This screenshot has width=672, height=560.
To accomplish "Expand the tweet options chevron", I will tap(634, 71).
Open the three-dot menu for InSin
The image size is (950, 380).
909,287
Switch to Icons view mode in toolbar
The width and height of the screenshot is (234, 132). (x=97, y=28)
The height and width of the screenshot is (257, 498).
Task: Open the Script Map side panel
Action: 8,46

...

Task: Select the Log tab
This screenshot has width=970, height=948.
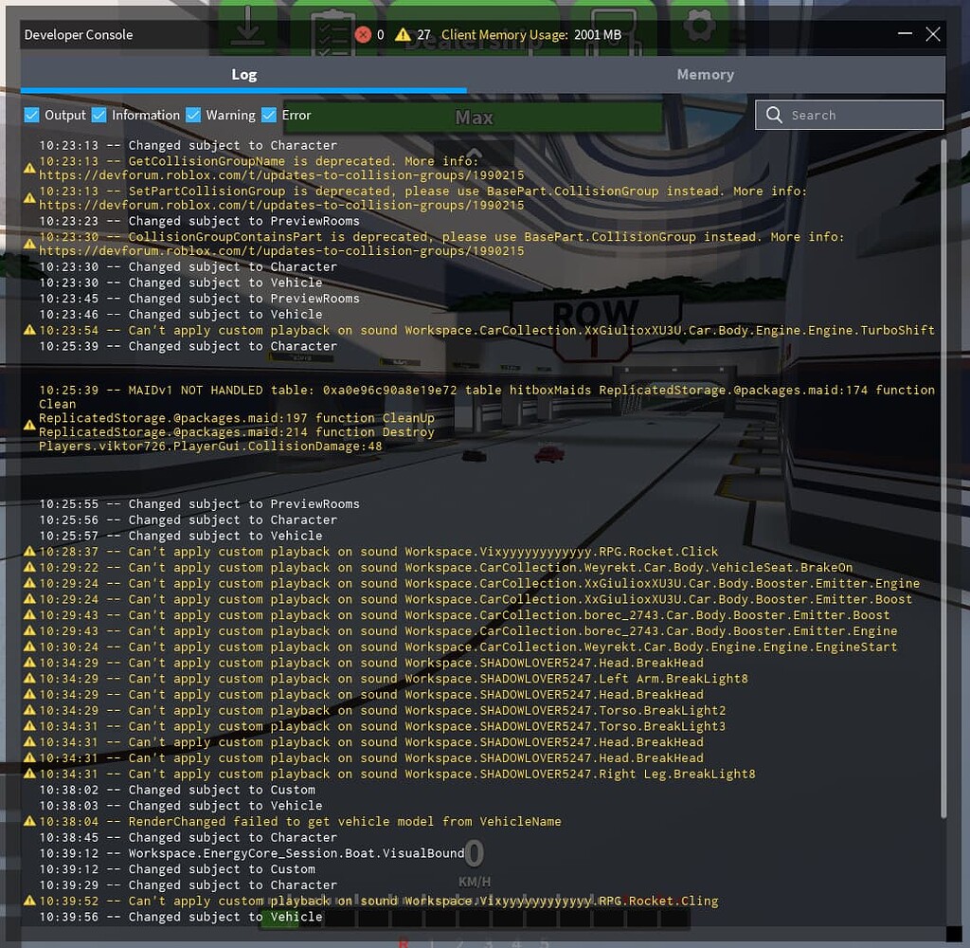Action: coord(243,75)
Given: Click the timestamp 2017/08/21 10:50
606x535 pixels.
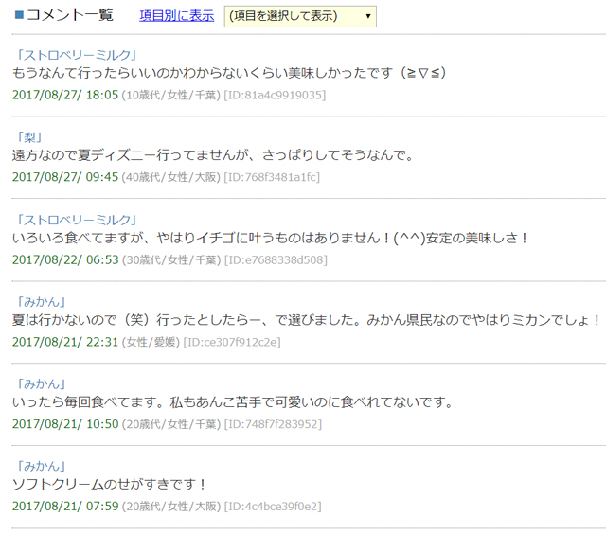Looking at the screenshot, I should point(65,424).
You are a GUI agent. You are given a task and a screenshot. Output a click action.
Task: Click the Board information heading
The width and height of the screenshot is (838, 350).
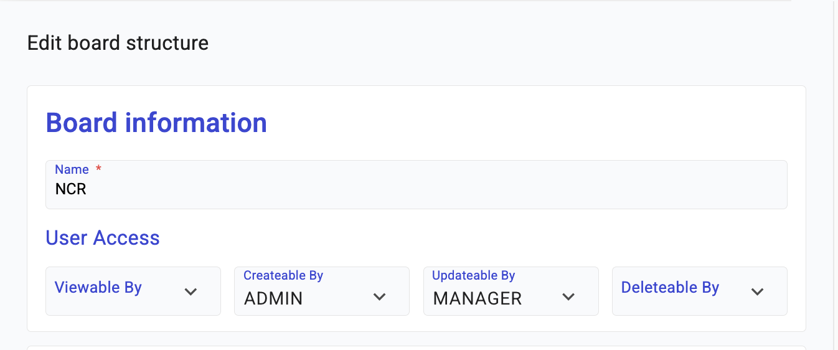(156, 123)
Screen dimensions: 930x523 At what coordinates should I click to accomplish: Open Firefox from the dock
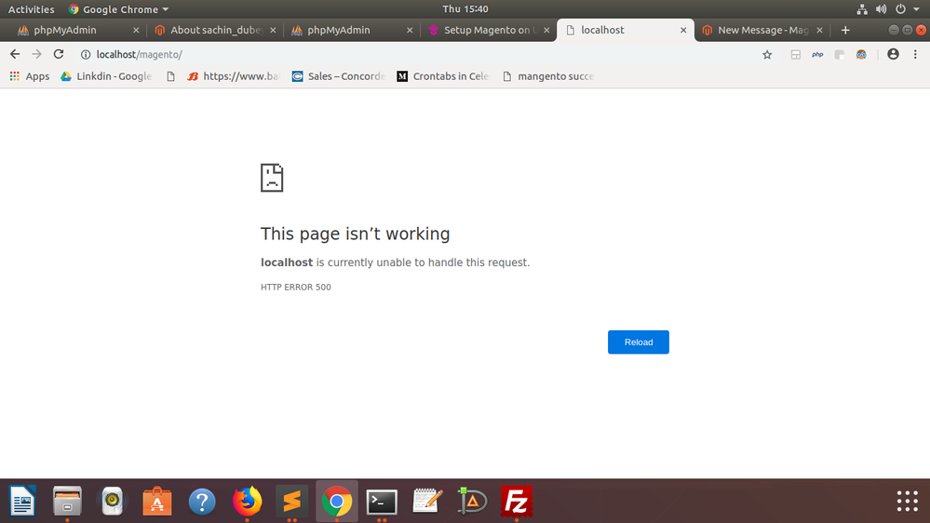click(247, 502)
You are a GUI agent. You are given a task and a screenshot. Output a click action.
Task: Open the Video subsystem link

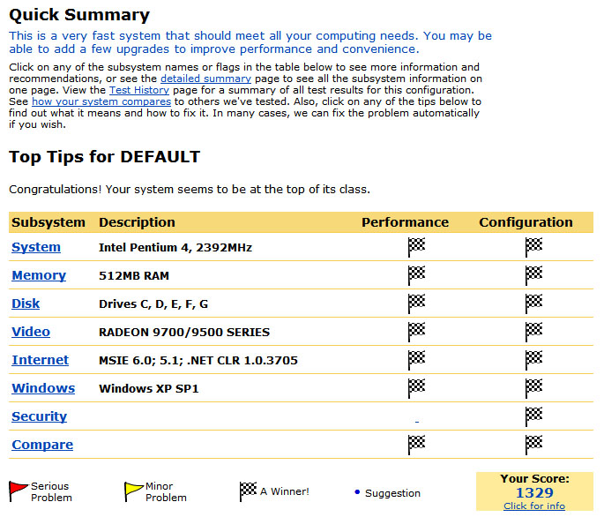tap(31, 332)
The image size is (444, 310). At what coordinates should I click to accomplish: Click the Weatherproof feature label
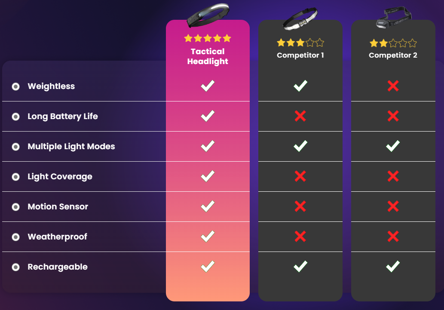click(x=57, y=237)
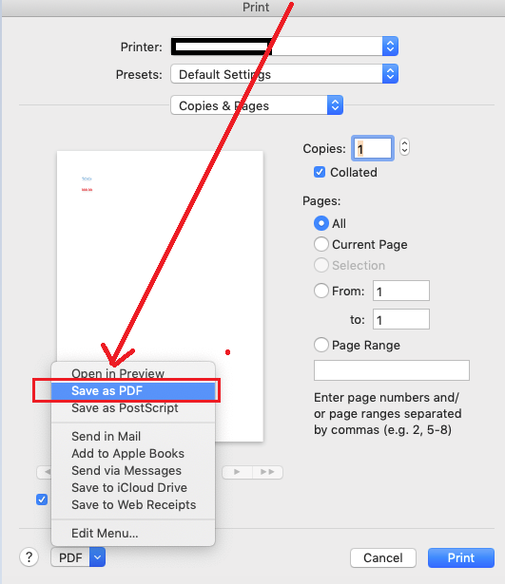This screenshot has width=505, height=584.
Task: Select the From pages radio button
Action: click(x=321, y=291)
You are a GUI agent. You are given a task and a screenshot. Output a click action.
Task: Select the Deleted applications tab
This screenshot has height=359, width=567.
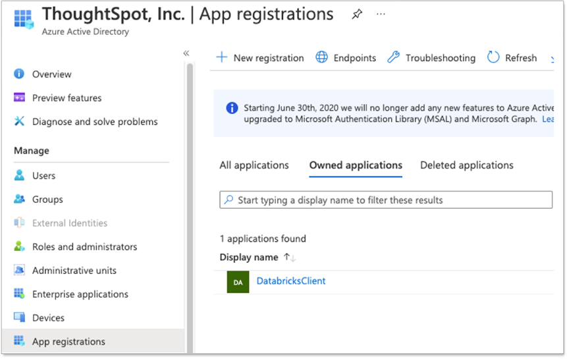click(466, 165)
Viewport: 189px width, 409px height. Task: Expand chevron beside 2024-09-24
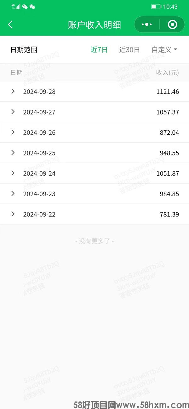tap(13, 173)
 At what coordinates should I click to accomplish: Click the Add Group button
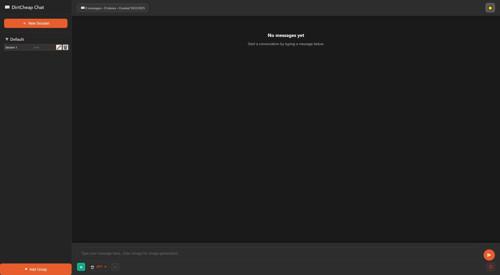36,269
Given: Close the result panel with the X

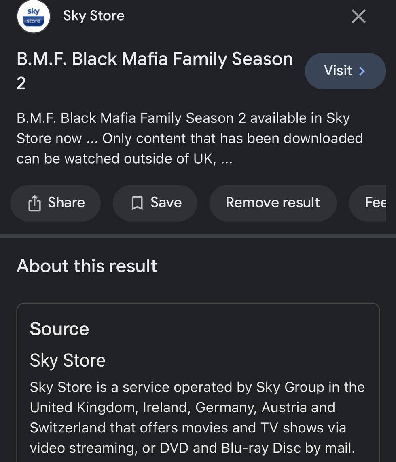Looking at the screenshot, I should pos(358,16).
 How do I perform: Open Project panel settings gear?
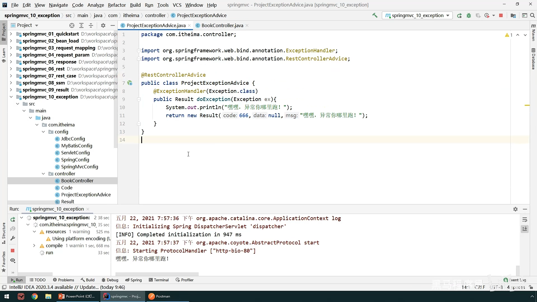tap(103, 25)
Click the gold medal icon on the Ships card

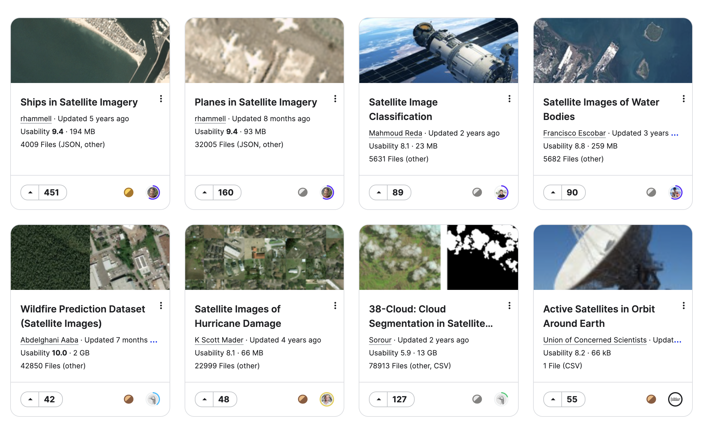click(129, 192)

---

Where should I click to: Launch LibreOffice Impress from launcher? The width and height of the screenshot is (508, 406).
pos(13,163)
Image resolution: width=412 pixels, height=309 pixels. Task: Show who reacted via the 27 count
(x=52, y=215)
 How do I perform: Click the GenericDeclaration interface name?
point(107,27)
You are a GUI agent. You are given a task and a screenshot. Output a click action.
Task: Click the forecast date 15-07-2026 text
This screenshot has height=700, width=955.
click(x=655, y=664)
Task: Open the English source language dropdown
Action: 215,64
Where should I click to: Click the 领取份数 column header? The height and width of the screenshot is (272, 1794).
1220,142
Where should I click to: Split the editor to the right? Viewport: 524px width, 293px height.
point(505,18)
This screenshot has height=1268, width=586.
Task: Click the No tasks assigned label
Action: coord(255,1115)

Written exercise >> Rewrite everything from the line containing "How do I perform: Click" down to the line containing "Action: coord(255,1115)" as a numbered list, skipping any blank lines.

The reply >>
1.  How do I perform: Click the GenericDeclaration interface name?
2. point(107,27)
3. You are a GUI agent. You are given a task and a screenshot. Output a click action.
4. Task: Click the forecast date 15-07-2026 text
5. This screenshot has height=700, width=955.
6. click(x=655, y=664)
7. Task: Open the English source language dropdown
8. Action: 215,64
9. Where should I click to: Click the 领取份数 column header? The height and width of the screenshot is (272, 1794).
10. 1220,142
11. Where should I click to: Split the editor to the right? Viewport: 524px width, 293px height.
12. point(505,18)
13. This screenshot has height=1268, width=586.
14. Task: Click the No tasks assigned label
15. Action: coord(255,1115)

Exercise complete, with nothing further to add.